GameStop CEO Ryan Cohen has left investors confused after a strange interview on CNBC, where he claimed his company’s $56 billion bid for eBay is possible, even though the company does not have the money to back it up. The interview raised more questions than answers, and left many people wondering whether Cohen truly believes his own proposal.
According to PC Gamer, GameStop’s offer to acquire eBay is a nonbinding proposal that values the e-commerce platform at $55.5 billion, or $125 per share. The deal would be funded through a mix of cash and stock, but it is unclear how GameStop plans to put together the financing, given that its current market cap sits at around $12 billion, a fraction of what the deal would actually cost.
During the interview, CNBC anchor Andrew Ross Sorkin pressed Cohen on how GameStop plans to pay for the acquisition. When Sorkin pointed out that GameStop’s market cap and cash reserves are not enough to cover the $56 billion price tag, Cohen directed him to the company’s website. When asked again, he said GameStop could issue stock to get the deal done, but still could not explain where the money would actually come from.
Ryan Cohen’s stock-based pay package adds another layer of concern to an already confusing deal
The anchors pushed back hard on the proposal during the interview, noting that it represents a 10% premium to eBay’s current market value. They also pointed out that GameStop’s own stock has dropped about 10% since the announcement was made, which only adds to the skepticism surrounding the deal.
eBay has confirmed that it will “carefully review and consider” the proposal, but has not indicated whether it will accept the offer. This situation is reminiscent of other CEOs who have faced tough public scrutiny, much like how a Starbucks CEO bizarrely responded to an employee confrontation.
Analysts at Bernstein have written that the strategic rationale behind the deal is unclear. They also noted that eBay’s turnaround under CEO Jamie Iannone has been solid, and that the company has been investing in artificial intelligence tools to improve its platform. On top of that, eBay has already been working to cut costs, reducing its workforce by around 800 employees in recent times.

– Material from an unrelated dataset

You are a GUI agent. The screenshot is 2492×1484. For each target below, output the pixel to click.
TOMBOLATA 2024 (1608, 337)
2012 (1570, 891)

Cohen’s own compensation package has also drawn significant attention from investors. His pay includes stock options tied to performance targets, which could be worth more than $35 billion if GameStop reaches a $100 billion valuation and hits its profit goals. This has led some to question whether Cohen’s personal financial interests are driving the proposal more than the company’s actual business strategy.
According to CNBC, GameStop has been struggling to adapt to changes in how people buy video games, and has been looking to grow its presence in e-commerce for some time now. The gaming industry itself continues to throw up surprises, with even old Star Wars games suddenly fetching hundreds of dollars due to unexpected new uses.
A possible acquisition of eBay would be one of the largest deals in corporate history, and would require an enormous amount of financing that GameStop has not yet explained how it would secure. As eBay’s board reviews the offer, investors and analysts will be watching closely to see what happens next.
The proposal has the potential to combine two very different businesses into something much larger, but serious doubts remain about whether GameStop can actually pull it off. With no clear financing plan on the table and the stock price already falling, the path forward looks uncertain at best.